-- TEXT EXCERPT --
------------
- First tankōbon volume cover

うちの弟どもがすみません (Uchi no Otōto-domo ga Sumimasen)
- Genre: Romantic comedy
- Written by: Akira Ozaki
- Published by: Shueisha
- Imprint: Margaret Comics
- Magazine: Bessatsu Margaret
- Original run: January 11, 2020 – present
- Volumes: 15
- Directed by: Koichiro Miki
- Written by: Rika Nezu
- Music by: Kotringo
- Studio: Shochiku Studio
- Released: December 6, 2024
- Runtime: 105 minutes
- Directed by: Hitoshi Nanba
- Written by: Megumi Shimizu
- Music by: Gin (Busted Rose)
- Studio: Lay-duce
- Licensed by: Crunchyroll; SEA: Medialink; ;
- Original network: Tokyo MX, GTV, GYT, BS11, ABC TV
- Original run: July 4, 2026 – present
- Episodes: 24
- Anime and manga portal

= Please Excuse My Younger Brothers =

Japanese manga series

Please Excuse My Younger Brothers (うちの弟どもがすみません, Uchi no Otōto-domo ga Sumimasen) is a Japanese manga series written and illustrated by Akira Ozaki. It began serialization in Shueisha's shōjo manga magazine Bessatsu Margaret in January 2020. A live-action film adaptation premiered in Japanese theaters in December 2024. An anime television series adaptation produced by Lay-duce premiered in July 2026.
------------
-- ENTRIES SUPPLIED --
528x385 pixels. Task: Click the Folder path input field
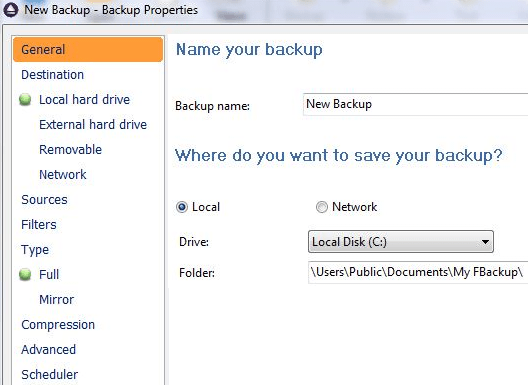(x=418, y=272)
------------
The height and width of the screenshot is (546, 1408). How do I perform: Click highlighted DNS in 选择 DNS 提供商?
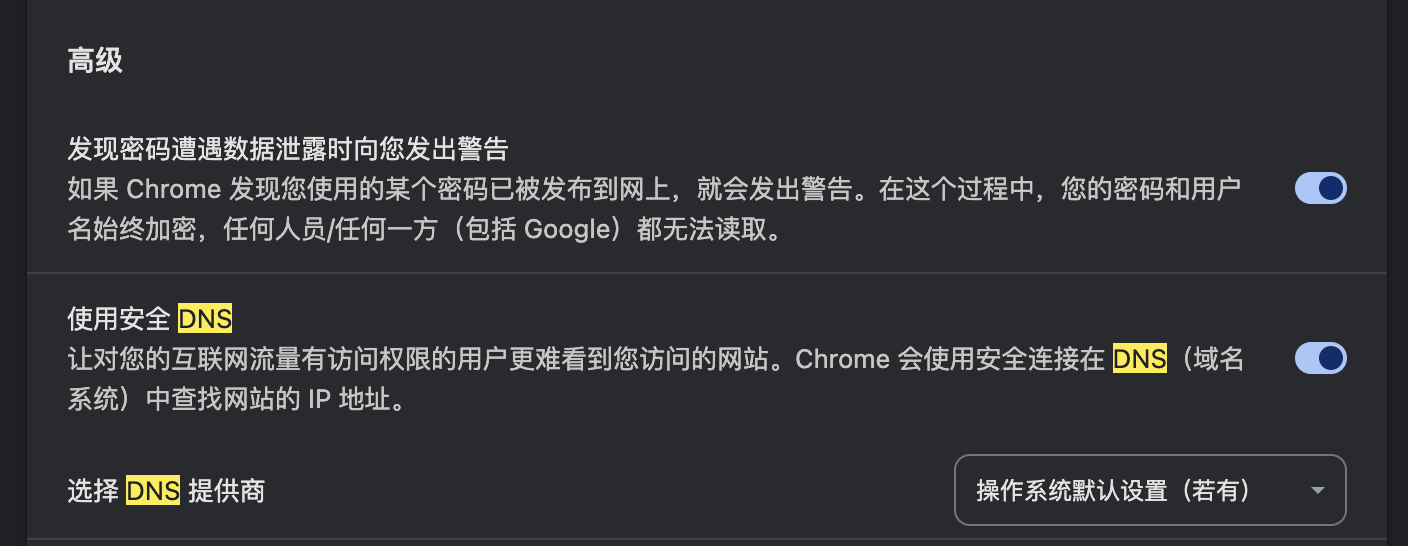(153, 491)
------------
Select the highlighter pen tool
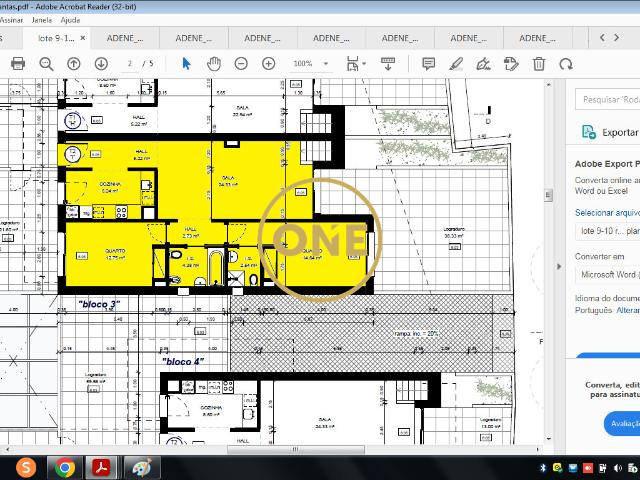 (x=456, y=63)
------------
-- DESCRIPTION OF THE TASK --
Copy the entire text about Please Excuse My Younger Brothers word for word. The material above has no connection to the text.

-- EXERCISE SOLUTION --
- First tankōbon volume cover

うちの弟どもがすみません (Uchi no Otōto-domo ga Sumimasen)
- Genre: Romantic comedy
- Written by: Akira Ozaki
- Published by: Shueisha
- Imprint: Margaret Comics
- Magazine: Bessatsu Margaret
- Original run: January 11, 2020 – present
- Volumes: 15
- Directed by: Koichiro Miki
- Written by: Rika Nezu
- Music by: Kotringo
- Studio: Shochiku Studio
- Released: December 6, 2024
- Runtime: 105 minutes
- Directed by: Hitoshi Nanba
- Written by: Megumi Shimizu
- Music by: Gin (Busted Rose)
- Studio: Lay-duce
- Licensed by: Crunchyroll; SEA: Medialink; ;
- Original network: Tokyo MX, GTV, GYT, BS11, ABC TV
- Original run: July 4, 2026 – present
- Episodes: 24
- Anime and manga portal

= Please Excuse My Younger Brothers =

Japanese manga series

Please Excuse My Younger Brothers (うちの弟どもがすみません, Uchi no Otōto-domo ga Sumimasen) is a Japanese manga series written and illustrated by Akira Ozaki. It began serialization in Shueisha's shōjo manga magazine Bessatsu Margaret in January 2020. A live-action film adaptation premiered in Japanese theaters in December 2024. An anime television series adaptation produced by Lay-duce premiered in July 2026.